Dataset entries
----

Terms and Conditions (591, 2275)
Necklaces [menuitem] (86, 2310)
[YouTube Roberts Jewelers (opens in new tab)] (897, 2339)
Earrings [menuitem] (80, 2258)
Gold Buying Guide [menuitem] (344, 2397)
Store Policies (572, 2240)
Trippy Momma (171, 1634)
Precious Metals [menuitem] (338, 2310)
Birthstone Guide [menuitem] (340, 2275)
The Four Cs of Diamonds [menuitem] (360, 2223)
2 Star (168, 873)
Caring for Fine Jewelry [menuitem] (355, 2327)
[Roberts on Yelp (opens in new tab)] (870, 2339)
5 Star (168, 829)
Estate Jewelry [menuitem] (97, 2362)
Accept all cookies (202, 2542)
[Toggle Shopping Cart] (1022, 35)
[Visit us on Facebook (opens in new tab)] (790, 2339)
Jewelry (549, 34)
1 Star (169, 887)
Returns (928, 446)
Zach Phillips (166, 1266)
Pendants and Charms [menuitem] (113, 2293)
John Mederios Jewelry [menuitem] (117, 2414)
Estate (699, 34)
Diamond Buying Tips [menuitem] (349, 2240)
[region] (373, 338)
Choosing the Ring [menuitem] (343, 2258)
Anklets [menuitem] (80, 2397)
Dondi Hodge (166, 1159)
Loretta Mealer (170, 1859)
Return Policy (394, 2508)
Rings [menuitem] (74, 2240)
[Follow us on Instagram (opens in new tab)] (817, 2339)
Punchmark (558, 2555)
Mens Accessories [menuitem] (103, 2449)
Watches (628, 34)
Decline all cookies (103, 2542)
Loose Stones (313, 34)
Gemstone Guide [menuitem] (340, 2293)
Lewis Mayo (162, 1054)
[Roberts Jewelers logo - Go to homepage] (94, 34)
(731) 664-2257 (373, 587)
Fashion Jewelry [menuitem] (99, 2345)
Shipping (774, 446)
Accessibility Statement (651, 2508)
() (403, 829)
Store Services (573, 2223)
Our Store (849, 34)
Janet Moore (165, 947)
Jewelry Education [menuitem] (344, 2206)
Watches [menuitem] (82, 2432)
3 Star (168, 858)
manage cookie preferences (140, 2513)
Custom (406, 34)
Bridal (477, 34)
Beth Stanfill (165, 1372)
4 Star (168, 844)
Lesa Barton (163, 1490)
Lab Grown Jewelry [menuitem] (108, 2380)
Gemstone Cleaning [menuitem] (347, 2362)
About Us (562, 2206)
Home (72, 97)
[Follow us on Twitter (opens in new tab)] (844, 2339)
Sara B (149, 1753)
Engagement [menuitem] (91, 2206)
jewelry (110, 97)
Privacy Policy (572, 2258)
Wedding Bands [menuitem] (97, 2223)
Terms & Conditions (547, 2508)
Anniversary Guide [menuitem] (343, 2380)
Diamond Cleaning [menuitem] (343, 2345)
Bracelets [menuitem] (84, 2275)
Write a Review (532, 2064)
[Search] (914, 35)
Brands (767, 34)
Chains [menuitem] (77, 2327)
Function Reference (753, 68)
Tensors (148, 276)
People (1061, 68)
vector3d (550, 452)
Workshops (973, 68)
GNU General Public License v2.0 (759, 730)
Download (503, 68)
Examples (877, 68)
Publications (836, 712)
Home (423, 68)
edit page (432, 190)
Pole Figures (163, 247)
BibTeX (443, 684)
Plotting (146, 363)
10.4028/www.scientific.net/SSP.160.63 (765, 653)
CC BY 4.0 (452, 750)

----

- DESCRIPTION OF THE TASK -
Return exactly what appears above, from the first line of the entries to the line with "Trippy Momma (171, 1634)", inclusive.

- ANSWER FOR THIS EXERCISE -
Terms and Conditions (591, 2275)
Necklaces [menuitem] (86, 2310)
[YouTube Roberts Jewelers (opens in new tab)] (897, 2339)
Earrings [menuitem] (80, 2258)
Gold Buying Guide [menuitem] (344, 2397)
Store Policies (572, 2240)
Trippy Momma (171, 1634)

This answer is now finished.